Capacitance measurements of exocytosis were applied to functionally identified alpha-, beta- and delta-cells in intact mouse pancreatic islets. The maximum rate of capacitance increase in beta-cells during a depolarization to 0 mV was equivalent to 14 granules s(-1), <5% of that observed in isolated beta-cells. Beta-cell secretion exhibited bell-shaped voltage dependence and peaked at +20 mV. At physiological membrane potentials (up to approximately -20 mV) the maximum rate of release was approximately 4 granules s(-1). Both exocytosis (measured by capacitance measurements) and insulin release (detected by radioimmunoassay) were strongly inhibited by the L-type Ca(2+) channel blocker nifedipine (25 microm) but only marginally (<20%) affected by the R-type Ca(2+) channel blocker SNX482 (100 nm). Exocytosis in the glucagon-producing alpha-cells peaked at +20 mV. The capacitance increases elicited by pulses to 0 mV exhibited biphasic kinetics and consisted of an initial transient (150 granules s(-1)) and a sustained late component (30 granules s(-1)).
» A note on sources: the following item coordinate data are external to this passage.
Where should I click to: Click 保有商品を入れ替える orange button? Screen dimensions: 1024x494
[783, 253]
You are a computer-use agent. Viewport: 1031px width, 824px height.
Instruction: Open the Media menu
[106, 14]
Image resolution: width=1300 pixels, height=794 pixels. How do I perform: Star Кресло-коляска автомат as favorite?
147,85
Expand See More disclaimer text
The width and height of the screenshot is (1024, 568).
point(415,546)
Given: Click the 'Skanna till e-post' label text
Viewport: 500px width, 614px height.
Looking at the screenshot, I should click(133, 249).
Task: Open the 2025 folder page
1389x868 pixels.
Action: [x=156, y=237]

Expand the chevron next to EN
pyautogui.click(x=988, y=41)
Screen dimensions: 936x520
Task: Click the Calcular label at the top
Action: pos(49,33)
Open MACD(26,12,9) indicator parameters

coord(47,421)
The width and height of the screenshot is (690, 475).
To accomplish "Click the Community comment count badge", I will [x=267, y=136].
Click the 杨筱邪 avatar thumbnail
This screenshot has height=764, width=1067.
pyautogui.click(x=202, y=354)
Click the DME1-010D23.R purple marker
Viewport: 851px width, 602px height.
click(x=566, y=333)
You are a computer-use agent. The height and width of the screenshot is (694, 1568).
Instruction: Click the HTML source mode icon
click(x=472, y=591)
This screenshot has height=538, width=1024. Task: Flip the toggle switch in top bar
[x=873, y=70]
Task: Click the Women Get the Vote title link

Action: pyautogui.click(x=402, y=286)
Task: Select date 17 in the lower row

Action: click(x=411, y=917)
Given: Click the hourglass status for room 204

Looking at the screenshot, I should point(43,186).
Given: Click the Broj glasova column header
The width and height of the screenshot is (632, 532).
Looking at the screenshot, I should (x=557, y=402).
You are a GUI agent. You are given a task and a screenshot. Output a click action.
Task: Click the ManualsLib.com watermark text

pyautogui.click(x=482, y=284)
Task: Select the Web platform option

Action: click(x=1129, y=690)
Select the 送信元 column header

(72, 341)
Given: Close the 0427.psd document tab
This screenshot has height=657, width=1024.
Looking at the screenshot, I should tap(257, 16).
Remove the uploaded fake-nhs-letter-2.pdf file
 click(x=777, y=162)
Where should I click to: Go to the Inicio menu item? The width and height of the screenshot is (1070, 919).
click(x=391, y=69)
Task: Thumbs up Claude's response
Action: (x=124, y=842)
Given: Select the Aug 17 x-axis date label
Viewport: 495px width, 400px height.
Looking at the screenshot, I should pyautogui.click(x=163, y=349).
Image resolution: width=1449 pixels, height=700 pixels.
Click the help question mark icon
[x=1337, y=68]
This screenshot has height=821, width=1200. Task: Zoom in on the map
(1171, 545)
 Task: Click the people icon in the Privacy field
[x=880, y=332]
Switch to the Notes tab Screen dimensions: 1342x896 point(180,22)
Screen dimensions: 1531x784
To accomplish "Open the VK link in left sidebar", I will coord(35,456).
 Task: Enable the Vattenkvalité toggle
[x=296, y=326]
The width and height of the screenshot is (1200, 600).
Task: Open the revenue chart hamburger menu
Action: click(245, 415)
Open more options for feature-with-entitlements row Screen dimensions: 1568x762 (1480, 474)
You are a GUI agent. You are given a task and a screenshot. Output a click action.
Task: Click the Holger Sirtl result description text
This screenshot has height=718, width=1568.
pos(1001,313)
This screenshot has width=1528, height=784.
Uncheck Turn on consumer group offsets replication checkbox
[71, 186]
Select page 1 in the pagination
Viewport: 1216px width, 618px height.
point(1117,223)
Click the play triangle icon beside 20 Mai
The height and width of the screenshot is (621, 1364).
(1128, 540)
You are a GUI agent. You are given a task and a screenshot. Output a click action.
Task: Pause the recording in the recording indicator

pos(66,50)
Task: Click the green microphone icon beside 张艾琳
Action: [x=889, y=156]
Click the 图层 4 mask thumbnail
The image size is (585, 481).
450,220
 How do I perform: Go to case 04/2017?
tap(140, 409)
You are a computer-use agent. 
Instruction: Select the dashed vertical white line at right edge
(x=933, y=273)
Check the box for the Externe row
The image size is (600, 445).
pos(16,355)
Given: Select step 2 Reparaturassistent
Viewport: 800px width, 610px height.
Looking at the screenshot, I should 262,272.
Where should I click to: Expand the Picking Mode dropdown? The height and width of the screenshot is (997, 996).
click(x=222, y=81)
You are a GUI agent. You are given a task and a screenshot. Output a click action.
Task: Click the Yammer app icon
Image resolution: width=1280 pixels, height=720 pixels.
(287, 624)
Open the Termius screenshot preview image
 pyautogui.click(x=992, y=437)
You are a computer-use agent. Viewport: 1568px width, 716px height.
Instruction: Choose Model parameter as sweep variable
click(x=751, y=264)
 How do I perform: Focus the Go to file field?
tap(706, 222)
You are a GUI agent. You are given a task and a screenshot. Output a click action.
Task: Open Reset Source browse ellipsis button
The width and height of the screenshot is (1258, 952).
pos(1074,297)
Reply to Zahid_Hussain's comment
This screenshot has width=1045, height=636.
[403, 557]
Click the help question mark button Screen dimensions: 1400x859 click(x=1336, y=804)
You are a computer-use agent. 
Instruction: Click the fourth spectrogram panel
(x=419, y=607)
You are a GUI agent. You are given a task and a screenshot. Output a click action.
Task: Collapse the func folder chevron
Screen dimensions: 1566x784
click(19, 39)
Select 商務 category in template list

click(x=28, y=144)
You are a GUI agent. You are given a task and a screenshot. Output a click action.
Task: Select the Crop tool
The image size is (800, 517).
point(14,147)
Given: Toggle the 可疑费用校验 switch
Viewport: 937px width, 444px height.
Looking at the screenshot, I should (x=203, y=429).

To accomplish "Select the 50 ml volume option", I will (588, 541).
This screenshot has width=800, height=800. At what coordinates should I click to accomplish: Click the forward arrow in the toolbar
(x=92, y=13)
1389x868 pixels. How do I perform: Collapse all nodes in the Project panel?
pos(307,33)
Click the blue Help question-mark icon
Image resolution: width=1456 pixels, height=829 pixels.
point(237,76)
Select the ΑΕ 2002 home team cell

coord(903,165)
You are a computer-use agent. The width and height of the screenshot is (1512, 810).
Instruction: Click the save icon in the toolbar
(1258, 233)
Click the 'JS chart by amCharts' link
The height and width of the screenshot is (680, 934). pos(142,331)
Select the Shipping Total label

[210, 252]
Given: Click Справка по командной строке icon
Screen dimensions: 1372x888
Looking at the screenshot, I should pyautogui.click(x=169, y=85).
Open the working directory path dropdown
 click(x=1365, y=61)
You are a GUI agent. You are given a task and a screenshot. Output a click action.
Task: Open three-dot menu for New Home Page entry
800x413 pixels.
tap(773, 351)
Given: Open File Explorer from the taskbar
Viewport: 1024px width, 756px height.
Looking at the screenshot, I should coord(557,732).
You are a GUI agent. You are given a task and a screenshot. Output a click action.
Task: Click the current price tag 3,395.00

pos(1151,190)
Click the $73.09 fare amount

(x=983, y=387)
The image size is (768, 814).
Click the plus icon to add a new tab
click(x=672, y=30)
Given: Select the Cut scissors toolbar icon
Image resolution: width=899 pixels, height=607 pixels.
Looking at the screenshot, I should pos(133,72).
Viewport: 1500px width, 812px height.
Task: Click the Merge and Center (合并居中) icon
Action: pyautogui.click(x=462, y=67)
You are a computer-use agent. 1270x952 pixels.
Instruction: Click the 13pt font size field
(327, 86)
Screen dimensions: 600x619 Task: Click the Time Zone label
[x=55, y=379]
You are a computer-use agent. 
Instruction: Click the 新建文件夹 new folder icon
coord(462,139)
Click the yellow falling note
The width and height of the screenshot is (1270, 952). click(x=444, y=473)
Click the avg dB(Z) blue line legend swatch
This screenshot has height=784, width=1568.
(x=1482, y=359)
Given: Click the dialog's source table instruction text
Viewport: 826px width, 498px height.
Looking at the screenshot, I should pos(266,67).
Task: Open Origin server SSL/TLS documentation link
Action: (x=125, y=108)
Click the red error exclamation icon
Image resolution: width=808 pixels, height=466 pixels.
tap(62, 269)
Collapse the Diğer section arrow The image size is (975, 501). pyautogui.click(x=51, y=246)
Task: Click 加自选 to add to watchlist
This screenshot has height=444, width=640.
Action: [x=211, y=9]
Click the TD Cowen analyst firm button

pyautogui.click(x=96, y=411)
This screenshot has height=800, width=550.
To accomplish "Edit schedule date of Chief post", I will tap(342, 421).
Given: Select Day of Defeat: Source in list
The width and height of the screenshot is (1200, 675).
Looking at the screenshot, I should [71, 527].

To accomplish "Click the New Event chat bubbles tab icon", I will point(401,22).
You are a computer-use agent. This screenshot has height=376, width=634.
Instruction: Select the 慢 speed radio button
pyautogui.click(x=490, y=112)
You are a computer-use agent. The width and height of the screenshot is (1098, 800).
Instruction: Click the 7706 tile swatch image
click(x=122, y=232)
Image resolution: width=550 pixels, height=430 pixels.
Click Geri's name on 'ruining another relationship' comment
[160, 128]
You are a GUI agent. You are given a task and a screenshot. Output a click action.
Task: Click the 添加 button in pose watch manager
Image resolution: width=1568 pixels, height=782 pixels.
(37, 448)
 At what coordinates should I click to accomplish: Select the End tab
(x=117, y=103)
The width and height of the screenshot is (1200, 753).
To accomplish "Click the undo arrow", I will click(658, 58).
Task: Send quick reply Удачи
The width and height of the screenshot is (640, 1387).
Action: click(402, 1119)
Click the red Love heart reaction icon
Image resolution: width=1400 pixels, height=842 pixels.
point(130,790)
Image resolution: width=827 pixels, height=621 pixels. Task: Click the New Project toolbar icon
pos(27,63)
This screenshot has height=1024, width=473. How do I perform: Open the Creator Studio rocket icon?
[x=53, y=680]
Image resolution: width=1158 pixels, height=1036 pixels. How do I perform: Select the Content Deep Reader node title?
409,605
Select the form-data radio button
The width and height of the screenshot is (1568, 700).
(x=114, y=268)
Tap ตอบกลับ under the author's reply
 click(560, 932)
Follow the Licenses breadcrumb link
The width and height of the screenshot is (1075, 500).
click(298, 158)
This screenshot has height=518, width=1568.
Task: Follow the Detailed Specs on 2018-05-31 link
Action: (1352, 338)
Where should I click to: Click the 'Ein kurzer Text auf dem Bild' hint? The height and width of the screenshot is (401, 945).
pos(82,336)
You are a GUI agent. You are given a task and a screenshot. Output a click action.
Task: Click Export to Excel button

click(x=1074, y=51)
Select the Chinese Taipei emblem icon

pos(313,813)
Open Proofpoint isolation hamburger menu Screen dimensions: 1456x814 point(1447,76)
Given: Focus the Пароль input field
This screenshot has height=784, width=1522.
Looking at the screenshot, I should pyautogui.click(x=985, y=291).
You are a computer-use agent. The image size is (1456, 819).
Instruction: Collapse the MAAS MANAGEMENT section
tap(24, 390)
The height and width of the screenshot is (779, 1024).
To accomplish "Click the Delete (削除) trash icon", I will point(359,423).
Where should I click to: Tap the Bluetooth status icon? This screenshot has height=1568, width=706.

Whereas addition of the N-type Ca(2+) channel blocker omega-conotoxin GVIA (0.1 microm) inhibited glucagon secretion measured in the presence of 1 mm glucose to the same extent as an elevation of glucose to 20 mm, the L-type Ca(2+) channel blocker nifedipine (25 microm) had no effect. Thus, glucagon release during hyperglycaemic conditions depends principally on Ca(2+)-influx through N-type rather than L-type Ca(2+) channels. Exocytosis in the somatostatin-secreting delta-cells likewise exhibited two kinetically separable phases of capacitance increase and consisted of an early rapid (600 granules s(-1)) component followed by a sustained slower (60 granules s(-1)) component. We conclude that (1) capacitance measurements in intact pancreatic islets are feasible; (2) exocytosis measured in beta-cells in situ is significantly slower than that of isolated cells; and (3) the different types of islet cells exhibit distinct exocytotic features.